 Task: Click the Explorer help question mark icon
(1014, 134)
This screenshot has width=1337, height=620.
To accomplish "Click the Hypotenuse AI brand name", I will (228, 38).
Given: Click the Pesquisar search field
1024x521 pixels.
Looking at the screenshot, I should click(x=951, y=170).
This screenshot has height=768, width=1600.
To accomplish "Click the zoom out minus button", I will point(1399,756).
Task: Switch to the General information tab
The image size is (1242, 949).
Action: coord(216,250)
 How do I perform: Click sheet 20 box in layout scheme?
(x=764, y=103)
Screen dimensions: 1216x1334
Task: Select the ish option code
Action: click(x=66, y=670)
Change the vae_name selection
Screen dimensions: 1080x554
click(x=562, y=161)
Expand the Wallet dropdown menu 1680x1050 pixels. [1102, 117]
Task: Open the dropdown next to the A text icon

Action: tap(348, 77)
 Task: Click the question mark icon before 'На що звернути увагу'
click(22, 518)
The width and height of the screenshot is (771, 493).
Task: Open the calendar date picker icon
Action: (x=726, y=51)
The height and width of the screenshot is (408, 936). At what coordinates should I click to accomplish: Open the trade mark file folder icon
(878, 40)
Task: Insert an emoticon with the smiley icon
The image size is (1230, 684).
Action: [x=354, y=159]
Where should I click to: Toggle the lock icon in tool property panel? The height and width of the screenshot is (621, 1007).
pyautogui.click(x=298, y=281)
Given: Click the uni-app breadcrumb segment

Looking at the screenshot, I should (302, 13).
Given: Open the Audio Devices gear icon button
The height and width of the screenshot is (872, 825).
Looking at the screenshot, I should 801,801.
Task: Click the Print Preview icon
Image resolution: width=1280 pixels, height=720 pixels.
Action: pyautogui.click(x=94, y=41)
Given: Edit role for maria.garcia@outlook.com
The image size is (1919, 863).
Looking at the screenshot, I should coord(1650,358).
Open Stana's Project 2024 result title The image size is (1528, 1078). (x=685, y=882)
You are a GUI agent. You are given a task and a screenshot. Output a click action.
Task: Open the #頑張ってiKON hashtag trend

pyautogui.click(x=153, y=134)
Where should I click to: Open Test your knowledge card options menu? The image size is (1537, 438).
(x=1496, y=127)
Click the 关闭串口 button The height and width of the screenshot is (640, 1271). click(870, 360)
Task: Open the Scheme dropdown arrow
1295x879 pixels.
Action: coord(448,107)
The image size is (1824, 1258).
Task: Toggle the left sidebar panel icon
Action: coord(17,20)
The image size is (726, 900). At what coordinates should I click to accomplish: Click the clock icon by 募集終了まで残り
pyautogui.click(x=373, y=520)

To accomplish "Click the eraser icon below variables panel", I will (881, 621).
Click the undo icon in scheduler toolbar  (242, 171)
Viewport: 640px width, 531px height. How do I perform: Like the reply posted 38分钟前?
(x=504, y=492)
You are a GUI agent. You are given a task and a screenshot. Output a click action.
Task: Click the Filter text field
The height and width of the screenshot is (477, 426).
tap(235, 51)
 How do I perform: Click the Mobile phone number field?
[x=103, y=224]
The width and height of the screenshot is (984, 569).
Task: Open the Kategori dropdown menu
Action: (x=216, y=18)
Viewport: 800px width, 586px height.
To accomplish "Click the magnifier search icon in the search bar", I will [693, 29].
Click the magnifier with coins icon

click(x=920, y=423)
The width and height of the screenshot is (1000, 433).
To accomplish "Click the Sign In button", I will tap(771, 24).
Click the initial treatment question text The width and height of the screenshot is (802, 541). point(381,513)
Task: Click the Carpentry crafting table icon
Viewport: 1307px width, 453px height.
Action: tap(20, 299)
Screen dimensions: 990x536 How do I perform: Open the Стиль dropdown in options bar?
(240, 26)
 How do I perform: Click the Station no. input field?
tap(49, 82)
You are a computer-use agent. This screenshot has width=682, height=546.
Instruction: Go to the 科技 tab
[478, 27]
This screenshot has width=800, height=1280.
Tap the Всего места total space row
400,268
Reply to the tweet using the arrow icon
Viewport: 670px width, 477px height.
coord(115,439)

◇ ◇ ◇

> DIRECTIONS: Output only the lines from the top of the entries through the one holding "Task: Switch to the General information tab", copied exactly.

> SOLUTION FOR THIS PROBLEM:
 Task: Click the Explorer help question mark icon
(1014, 134)
This screenshot has width=1337, height=620.
To accomplish "Click the Hypotenuse AI brand name", I will (228, 38).
Given: Click the Pesquisar search field
1024x521 pixels.
Looking at the screenshot, I should click(x=951, y=170).
This screenshot has height=768, width=1600.
To accomplish "Click the zoom out minus button", I will point(1399,756).
Task: Switch to the General information tab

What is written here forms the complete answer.